Records from a pointing dataset:

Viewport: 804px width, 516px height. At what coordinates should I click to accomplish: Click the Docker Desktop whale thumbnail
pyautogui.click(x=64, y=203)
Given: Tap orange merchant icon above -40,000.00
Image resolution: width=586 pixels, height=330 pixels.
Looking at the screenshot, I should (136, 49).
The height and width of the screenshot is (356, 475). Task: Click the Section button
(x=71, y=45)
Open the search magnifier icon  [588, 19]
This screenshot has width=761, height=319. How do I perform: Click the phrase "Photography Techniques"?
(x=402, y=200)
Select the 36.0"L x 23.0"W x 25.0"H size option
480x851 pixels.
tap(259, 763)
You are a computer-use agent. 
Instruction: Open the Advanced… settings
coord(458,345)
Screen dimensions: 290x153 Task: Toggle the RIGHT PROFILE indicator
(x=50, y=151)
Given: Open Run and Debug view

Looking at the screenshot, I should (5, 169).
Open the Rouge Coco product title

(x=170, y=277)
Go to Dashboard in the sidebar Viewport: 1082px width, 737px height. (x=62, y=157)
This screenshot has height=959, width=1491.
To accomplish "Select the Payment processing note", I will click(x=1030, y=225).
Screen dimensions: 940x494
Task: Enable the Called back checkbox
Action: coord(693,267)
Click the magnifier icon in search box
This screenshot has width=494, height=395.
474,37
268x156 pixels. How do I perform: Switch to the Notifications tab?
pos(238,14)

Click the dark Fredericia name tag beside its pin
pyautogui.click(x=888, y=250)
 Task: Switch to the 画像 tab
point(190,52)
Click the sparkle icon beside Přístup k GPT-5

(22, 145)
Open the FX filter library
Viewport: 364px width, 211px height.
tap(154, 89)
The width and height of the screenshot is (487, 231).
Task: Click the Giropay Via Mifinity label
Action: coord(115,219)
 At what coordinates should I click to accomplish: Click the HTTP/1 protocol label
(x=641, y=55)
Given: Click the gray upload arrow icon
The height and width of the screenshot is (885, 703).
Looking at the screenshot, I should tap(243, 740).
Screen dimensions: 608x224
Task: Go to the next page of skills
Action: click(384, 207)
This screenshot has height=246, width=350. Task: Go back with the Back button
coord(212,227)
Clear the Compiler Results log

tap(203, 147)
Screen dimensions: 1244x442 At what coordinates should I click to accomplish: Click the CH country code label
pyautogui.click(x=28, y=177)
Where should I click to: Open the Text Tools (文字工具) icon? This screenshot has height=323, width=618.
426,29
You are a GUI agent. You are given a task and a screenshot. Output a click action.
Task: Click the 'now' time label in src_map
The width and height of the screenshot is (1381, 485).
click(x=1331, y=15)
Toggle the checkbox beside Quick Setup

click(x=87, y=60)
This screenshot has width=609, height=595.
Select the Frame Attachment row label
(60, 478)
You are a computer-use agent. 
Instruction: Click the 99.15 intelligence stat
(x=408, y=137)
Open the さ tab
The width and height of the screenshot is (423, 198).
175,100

* _STATED PROBLEM_:
Write out the entire listing again, substituting "Window" for every "Viewport" and leaving everything else unchanged.

* _WRITTEN ANSWER_:
Window: 804px width, 516px height. At what coordinates should I click to accomplish: Click the Docker Desktop whale thumbnail
pyautogui.click(x=64, y=203)
Given: Tap orange merchant icon above -40,000.00
Image resolution: width=586 pixels, height=330 pixels.
Looking at the screenshot, I should (136, 49).
The height and width of the screenshot is (356, 475). Task: Click the Section button
(x=71, y=45)
Open the search magnifier icon  [588, 19]
This screenshot has width=761, height=319. How do I perform: Click the phrase "Photography Techniques"?
(x=402, y=200)
Select the 36.0"L x 23.0"W x 25.0"H size option
480x851 pixels.
tap(259, 763)
You are a computer-use agent. 
Instruction: Open the Advanced… settings
coord(458,345)
Screen dimensions: 290x153 Task: Toggle the RIGHT PROFILE indicator
(x=50, y=151)
Given: Open Run and Debug view

Looking at the screenshot, I should (5, 169).
Open the Rouge Coco product title

(x=170, y=277)
Go to Dashboard in the sidebar Window: 1082px width, 737px height. (x=62, y=157)
This screenshot has height=959, width=1491.
To accomplish "Select the Payment processing note", I will click(x=1030, y=225).
Screen dimensions: 940x494
Task: Enable the Called back checkbox
Action: coord(693,267)
Click the magnifier icon in search box
This screenshot has width=494, height=395.
474,37
268x156 pixels. How do I perform: Switch to the Notifications tab?
pos(238,14)

Click the dark Fredericia name tag beside its pin
pyautogui.click(x=888, y=250)
 Task: Switch to the 画像 tab
point(190,52)
Click the sparkle icon beside Přístup k GPT-5

(22, 145)
Open the FX filter library
Window: 364px width, 211px height.
tap(154, 89)
The width and height of the screenshot is (487, 231).
Task: Click the Giropay Via Mifinity label
Action: coord(115,219)
 At what coordinates should I click to accomplish: Click the HTTP/1 protocol label
(x=641, y=55)
Given: Click the gray upload arrow icon
The height and width of the screenshot is (885, 703).
Looking at the screenshot, I should tap(243, 740).
Screen dimensions: 608x224
Task: Go to the next page of skills
Action: click(384, 207)
This screenshot has height=246, width=350. Task: Go back with the Back button
coord(212,227)
Clear the Compiler Results log

tap(203, 147)
Screen dimensions: 1244x442 At what coordinates should I click to accomplish: Click the CH country code label
pyautogui.click(x=28, y=177)
Where should I click to: Open the Text Tools (文字工具) icon? This screenshot has height=323, width=618.
426,29
You are a GUI agent. You are given a task and a screenshot. Output a click action.
Task: Click the 'now' time label in src_map
The width and height of the screenshot is (1381, 485).
click(x=1331, y=15)
Toggle the checkbox beside Quick Setup

click(x=87, y=60)
This screenshot has width=609, height=595.
Select the Frame Attachment row label
(60, 478)
You are a computer-use agent. 
Instruction: Click the 99.15 intelligence stat
(x=408, y=137)
Open the さ tab
The width and height of the screenshot is (423, 198).
175,100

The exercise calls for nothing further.